Si no creyera en Él ni pensaría como pienso, ni sentiría como siento, ni escribiría como escribo, ni viviría como vivo. Es decir, no sería yo. Por eso, en este Domingo de Pascua, la Fiesta Grande de los cristianos, deseo de forma expresa reafirmar públicamente mi fe.
Vivimos en una sociedad que ha hecho que el egoísmo, individualista y obsceno, tenga un rostro amable. Es algo que sucede en lo personal y en lo global porque, poco a poco, se ha ido convirtiendo en una cultura globalizada que todo lo impregna.
Lo peor que le puede pasar a la moral es que ya no distingamos el bien del mal, que perdamos la dignidad humana y pasemos de la cultura de la culpa a la cultura de la disculpa. Tan es así que, en función de los intereses personales y de grupo, vemos como normal mentir, abusar, humillar, faltar a la palabra dada y traicionar,… convencidos de que el fin justifica los medios, de que todo es relativo y provisional y de que, en el fondo, todo vale con tal de ganar…
Como sus antecesores, los profetas, Jesús también va contra corriente. No era difícil de predecir lo mal que acabaría, cuál sería la intensidad del fracaso. También hoy, en medio de una sociedad que ha hecho de la plata y del éxito personal su gran becerro de oro, toca seguir predicando la necesidad de estar dispuestos a renunciar al éxito para tener éxito. Pero, ¿quién está dispuesto a renunciar a algo para que un hombre viva? La mejor manera de domesticar el mal es normalizarlo, que sea normal mentir, engañar, ser infiel, defraudar los sentimientos y la plata, cobrar diezmos y coimas, entregar como nuevo lo que ya está usado, partir en dos el corazón amado, mirar hacia otro lado y no perder el paso.

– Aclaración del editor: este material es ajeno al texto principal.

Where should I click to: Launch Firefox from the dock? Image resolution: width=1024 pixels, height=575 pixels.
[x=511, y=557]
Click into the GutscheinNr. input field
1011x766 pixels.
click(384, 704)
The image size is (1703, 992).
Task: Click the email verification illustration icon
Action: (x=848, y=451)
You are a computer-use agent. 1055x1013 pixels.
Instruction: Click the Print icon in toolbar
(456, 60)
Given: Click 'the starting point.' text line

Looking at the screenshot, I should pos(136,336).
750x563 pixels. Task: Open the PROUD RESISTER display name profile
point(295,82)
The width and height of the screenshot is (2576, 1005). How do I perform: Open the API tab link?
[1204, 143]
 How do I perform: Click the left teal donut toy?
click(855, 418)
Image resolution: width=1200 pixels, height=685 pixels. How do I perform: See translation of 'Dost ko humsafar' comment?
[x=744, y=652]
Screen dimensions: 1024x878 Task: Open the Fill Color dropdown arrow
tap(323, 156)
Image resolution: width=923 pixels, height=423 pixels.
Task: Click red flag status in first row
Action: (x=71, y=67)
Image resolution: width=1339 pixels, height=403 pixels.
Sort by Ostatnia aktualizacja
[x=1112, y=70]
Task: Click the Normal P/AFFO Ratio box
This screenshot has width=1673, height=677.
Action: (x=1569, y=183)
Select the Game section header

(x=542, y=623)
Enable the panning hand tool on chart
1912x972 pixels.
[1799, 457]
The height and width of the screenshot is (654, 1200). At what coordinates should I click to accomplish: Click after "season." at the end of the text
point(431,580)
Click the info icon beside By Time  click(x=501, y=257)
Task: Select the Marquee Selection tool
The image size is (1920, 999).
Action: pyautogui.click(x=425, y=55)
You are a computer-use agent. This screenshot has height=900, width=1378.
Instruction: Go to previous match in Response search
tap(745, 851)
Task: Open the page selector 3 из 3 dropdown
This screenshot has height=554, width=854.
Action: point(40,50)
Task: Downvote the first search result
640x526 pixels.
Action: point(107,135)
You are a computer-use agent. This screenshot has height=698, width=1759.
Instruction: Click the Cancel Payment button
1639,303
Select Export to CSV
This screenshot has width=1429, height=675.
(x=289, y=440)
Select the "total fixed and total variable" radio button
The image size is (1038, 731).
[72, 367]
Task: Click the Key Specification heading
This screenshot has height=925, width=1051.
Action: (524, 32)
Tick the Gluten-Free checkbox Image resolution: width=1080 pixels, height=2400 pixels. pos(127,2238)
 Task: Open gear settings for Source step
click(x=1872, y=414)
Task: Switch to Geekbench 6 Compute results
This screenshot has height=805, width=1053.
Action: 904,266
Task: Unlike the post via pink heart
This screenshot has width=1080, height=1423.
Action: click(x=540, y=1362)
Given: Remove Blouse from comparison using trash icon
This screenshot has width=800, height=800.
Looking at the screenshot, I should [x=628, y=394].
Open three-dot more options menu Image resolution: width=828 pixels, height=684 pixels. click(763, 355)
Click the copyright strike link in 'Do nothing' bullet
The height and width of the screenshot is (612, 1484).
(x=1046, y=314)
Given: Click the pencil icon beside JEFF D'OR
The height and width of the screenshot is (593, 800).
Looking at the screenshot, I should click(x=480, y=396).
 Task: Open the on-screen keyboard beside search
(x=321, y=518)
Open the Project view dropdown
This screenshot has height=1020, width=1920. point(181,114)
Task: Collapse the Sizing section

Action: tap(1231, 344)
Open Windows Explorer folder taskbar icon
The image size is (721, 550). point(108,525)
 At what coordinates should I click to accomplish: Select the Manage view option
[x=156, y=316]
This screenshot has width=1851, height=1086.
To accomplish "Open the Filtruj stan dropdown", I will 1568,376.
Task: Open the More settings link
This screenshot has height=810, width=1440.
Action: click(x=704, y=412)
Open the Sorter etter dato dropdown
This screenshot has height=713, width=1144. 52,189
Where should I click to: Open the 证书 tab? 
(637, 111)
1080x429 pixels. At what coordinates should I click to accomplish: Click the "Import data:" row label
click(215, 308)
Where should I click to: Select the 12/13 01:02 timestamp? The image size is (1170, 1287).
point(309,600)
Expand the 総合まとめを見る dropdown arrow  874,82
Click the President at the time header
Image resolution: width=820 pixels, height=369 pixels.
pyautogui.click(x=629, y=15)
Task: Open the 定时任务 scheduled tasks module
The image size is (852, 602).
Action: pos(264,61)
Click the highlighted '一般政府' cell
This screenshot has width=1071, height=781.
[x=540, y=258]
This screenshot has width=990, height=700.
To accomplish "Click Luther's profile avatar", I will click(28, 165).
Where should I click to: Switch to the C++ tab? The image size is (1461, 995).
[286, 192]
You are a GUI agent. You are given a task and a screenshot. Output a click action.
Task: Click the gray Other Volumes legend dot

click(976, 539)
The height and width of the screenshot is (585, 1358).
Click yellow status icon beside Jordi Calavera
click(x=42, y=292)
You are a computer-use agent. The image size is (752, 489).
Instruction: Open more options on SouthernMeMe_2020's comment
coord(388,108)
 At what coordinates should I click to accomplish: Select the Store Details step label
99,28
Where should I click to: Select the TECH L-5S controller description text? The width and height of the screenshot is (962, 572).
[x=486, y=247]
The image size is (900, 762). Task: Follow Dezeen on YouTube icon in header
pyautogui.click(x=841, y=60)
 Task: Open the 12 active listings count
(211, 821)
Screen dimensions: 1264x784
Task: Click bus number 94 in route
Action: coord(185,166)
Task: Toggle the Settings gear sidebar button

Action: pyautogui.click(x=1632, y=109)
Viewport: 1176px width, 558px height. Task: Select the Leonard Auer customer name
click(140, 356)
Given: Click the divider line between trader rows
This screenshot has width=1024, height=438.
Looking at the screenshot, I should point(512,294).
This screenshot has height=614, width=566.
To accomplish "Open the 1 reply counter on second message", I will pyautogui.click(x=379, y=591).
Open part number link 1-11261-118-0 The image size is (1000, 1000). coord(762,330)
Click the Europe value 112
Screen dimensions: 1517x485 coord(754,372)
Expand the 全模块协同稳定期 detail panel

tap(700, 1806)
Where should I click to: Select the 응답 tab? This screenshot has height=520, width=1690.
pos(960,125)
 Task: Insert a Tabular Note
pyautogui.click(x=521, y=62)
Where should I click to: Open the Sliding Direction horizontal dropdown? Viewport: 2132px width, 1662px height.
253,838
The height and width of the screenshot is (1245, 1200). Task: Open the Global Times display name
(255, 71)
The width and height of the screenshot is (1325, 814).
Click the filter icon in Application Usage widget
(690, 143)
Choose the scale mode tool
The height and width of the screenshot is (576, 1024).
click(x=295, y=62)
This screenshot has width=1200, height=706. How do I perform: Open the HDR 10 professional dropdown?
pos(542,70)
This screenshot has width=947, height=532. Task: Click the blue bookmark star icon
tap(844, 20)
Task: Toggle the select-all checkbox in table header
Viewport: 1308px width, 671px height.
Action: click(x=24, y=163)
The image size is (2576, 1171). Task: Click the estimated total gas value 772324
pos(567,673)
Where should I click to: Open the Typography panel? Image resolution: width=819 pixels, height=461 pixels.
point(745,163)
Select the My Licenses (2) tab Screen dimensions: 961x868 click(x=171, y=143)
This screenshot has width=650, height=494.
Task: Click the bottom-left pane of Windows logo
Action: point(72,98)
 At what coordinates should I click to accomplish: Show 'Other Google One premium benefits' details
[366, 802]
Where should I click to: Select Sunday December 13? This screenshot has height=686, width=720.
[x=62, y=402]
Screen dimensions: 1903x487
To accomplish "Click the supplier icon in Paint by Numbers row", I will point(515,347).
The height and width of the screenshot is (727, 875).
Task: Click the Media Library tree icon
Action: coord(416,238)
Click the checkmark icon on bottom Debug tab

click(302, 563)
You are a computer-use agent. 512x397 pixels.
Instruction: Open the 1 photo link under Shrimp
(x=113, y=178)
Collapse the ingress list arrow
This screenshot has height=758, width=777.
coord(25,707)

A esta capacidad, que parte conciencias y corazones, los cristianos le llamamos “el gran pecado del mundo”. Si ya no lo percibimos estamos ante un signo inquietante. Porque cuando cada uno va a lo suyo y se olvida de la dignidad del otro, del bien común, del sufrimiento del hermano,… entonces hace tiempo que Dios ha sido expulsado de nuestro particular paraíso.
Viendo a los jóvenes que llenan nuestras plazas de diseño y nuestras veredas de chupe y pastilla, luciendo sus pelos engominados y los elásticos de sus interiores de marca, siempre me pregunto lo mismo: ¿quedará alguien dispuesto a luchar por la justicia, aunque esta lucha le traiga alguna que otra desventaja? Me temo que la cultura en la que muchos de nuestros jóvenes viven, respiran y crecen se lo impida. Mirar a los pobres de frente, con dignidad y sin prejuicios, se vuelve difícil, por no decir imposible.
Y, sin embargo, Él sigue ahí, agazapado en los pliegues de nuestra historia, donde hombres y mujeres luchan por el bien. Creyentes y no creyentes. Son el resto de Israel, los fermentos de un mundo que quiere seguir siendo humano.
Para todos una Pascua feliz. Si le dejan vivir tras el coronavirus, algo cambiará.